┌─ Document segment
I think the actual epistemic process that happened here is something like:
The AI 2027 authors had some high-level arguments that AI might be a very big deal soon
They wrote down a bunch of concrete scenarios that seemed like they would follow from those arguments and checked if they sounded coherent and plausible and consistent with lots of other things they thought about the world
As part of that checking, one thing they checked was whether these scenarios would be some kind of huge break from existing trends, which I do think is a hard thing to do, but is an important thing to pay attention to
The right way to interpret the “timeline forecast” sections is not as “here is a simple extrapolation methodology that generated our whole worldview” but instead as a “here is some methodology that sanity-checked that our worldview is not in obvious contradiction to reasonable assumptions about economic growth”
But like, at least for me, it’s clear to me that the beliefs about takeoff and the exact timelines, could not be, and obviously should not be, considered the result of a straightforward and simple extrapolation exercise. I think such an exercise would be pretty doomed, and a claim to objectivity in that space seems misguided. I think it’s plausible that some parts of the Timelines Forecast supplement ended up communicating too much objectivity here, but IDK, I think AI 2027 as a whole communicated this process pretty well, I think.
└─
┌─ Material provided
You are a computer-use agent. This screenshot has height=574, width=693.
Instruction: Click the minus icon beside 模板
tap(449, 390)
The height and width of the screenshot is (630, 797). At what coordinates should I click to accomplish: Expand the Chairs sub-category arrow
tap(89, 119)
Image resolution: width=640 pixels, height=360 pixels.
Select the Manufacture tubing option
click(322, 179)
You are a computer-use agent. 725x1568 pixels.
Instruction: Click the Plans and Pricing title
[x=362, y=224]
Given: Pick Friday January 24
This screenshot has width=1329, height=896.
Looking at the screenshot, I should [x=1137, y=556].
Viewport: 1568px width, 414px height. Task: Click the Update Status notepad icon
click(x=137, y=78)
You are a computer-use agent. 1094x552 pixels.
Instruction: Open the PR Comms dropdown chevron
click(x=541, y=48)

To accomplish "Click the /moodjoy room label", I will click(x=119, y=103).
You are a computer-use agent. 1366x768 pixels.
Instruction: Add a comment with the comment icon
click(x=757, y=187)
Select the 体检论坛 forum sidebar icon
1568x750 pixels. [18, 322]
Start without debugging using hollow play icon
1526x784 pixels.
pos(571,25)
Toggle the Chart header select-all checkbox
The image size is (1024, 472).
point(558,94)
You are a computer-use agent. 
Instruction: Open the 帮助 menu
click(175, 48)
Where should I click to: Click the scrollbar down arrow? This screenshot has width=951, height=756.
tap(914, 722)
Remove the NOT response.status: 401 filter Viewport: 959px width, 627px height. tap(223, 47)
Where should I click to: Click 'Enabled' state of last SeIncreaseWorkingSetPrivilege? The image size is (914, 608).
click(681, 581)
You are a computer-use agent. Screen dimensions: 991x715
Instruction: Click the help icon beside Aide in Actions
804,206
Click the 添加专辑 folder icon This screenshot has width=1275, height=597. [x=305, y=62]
└─
Set task 1: Render this sentence from the AI 2027 comment in Spanish: "I think such an exercise would be pretty doomed, and a claim to objectivity in that space seems misguided."
Set task 2: Update the part of the AI 2027 comment that opens with the words containing "But like, at" and closes with "well, I think.", putting "certainty" wherever "objectivity" occurs.
The records have no connection to the AI 2027 comment.

Task answer 1: Creo que un ejercicio así estaría bastante condenado al fracaso, y una pretensión de objetividad en ese ámbito parece equivocada.

Task answer 2:
But like, at least for me, it’s clear to me that the beliefs about takeoff and the exact timelines, could not be, and obviously should not be, considered the result of a straightforward and simple extrapolation exercise. I think such an exercise would be pretty doomed, and a claim to certainty in that space seems misguided. I think it’s plausible that some parts of the Timelines Forecast supplement ended up communicating too much certainty here, but IDK, I think AI 2027 as a whole communicated this process pretty well, I think.